読む文章 —
イエスを十字架につけたのは間違いだった。いい加減に認めません?
「もうひとつのたとえを聞きなさい。
ある家の主人がぶどう園を作り、垣を巡らし、その中に搾り場を掘り、見張りのやぐらを立て、これを農夫たちに貸して旅に出た。
さて、収穫の時が近づいたとき、収穫を受け取るために、僕(しもべ)たちを農夫たちのところへ送った。 だが、農夫たちはこの僕たちを捕まえ、一人を袋だたきにし、一人を殺し、一人を石で打ち殺した。
また、他の僕たちを前よりも多く送ったが、農夫たちは同じ目に遭わせた。
そこで最後に、『わたしの息子なら敬ってくれるだろう』と言って、主人は自分の息子を送った。農夫たちは、その息子を見て話し合った。『これは跡取りだ。さあ、殺して、彼の相続財産を我々のものにしよう。』
そして、息子を捕まえ、ぶどう園の外にほうり出して殺してしまった。

資料抜粋 —

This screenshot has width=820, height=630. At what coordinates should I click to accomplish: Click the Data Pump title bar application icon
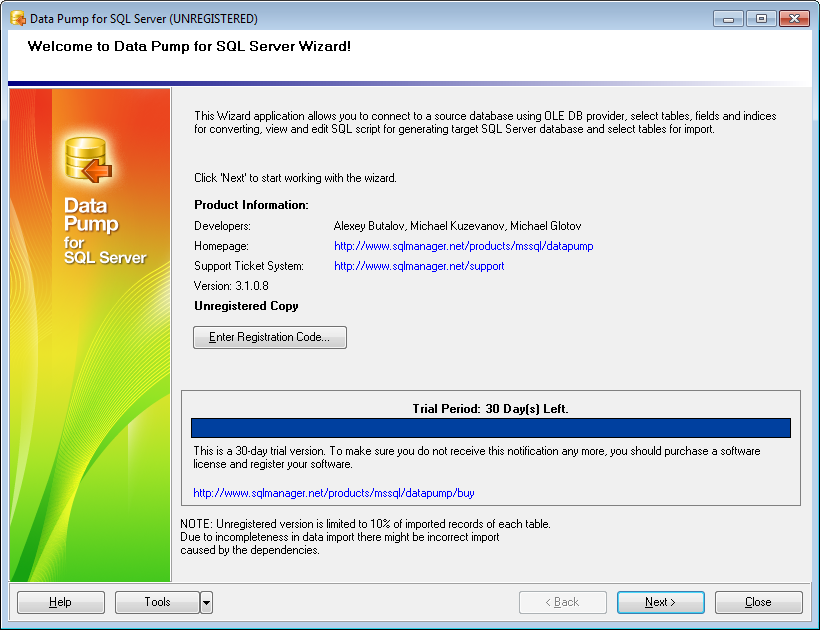[17, 19]
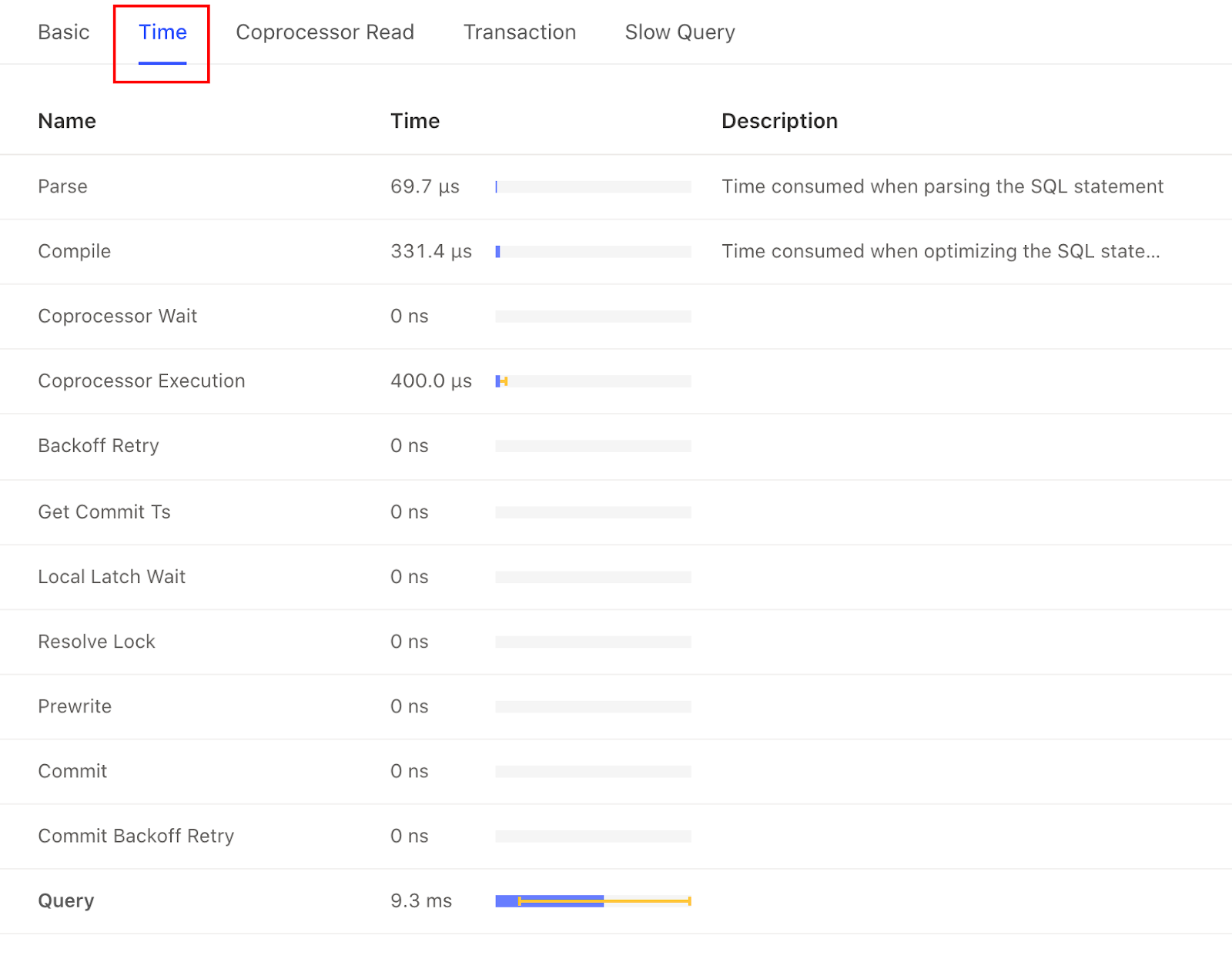
Task: Select the Parse row name
Action: 62,187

課題の詳細 — ぶどう園と農夫のたとえを語る文章を、最後の文の後から書き継ぐこと。

記述解答 —
さて、ぶどう園の主人が帰って来たら、この農夫たちをどうするだろうか。」
彼ら(イエスの敵対者たち)は言った。「その悪人どもをひどい目に遭わせて殺し、ぶどう園は、季節ごとに収穫を納めるほかの農夫たちに貸すにちがいない。」
イエスは言われた。
「聖書にこう書いてあるのを、まだ読んだことがないのか。『家を建てる者の捨てた石、これが隅の親石となった。これは、主がなさったことで、わたしたちの目には不思議に見える。』 だから、言っておくが、神の国はあなたたちから取り上げられ、それにふさわしい実を結ぶ民族に与えられる。この石の上に落ちる者は打ち砕かれ、この石がだれかの上に落ちれば、その人は押しつぶされてしまう。」
祭司長たちやファリサイ派の人々はこのたとえを聞いて、イエスが自分たちのことを言っておられると気づき、イエスを捕らえようとしたが、群衆を恐れた。群衆はイエスを預言者だと思っていたからである。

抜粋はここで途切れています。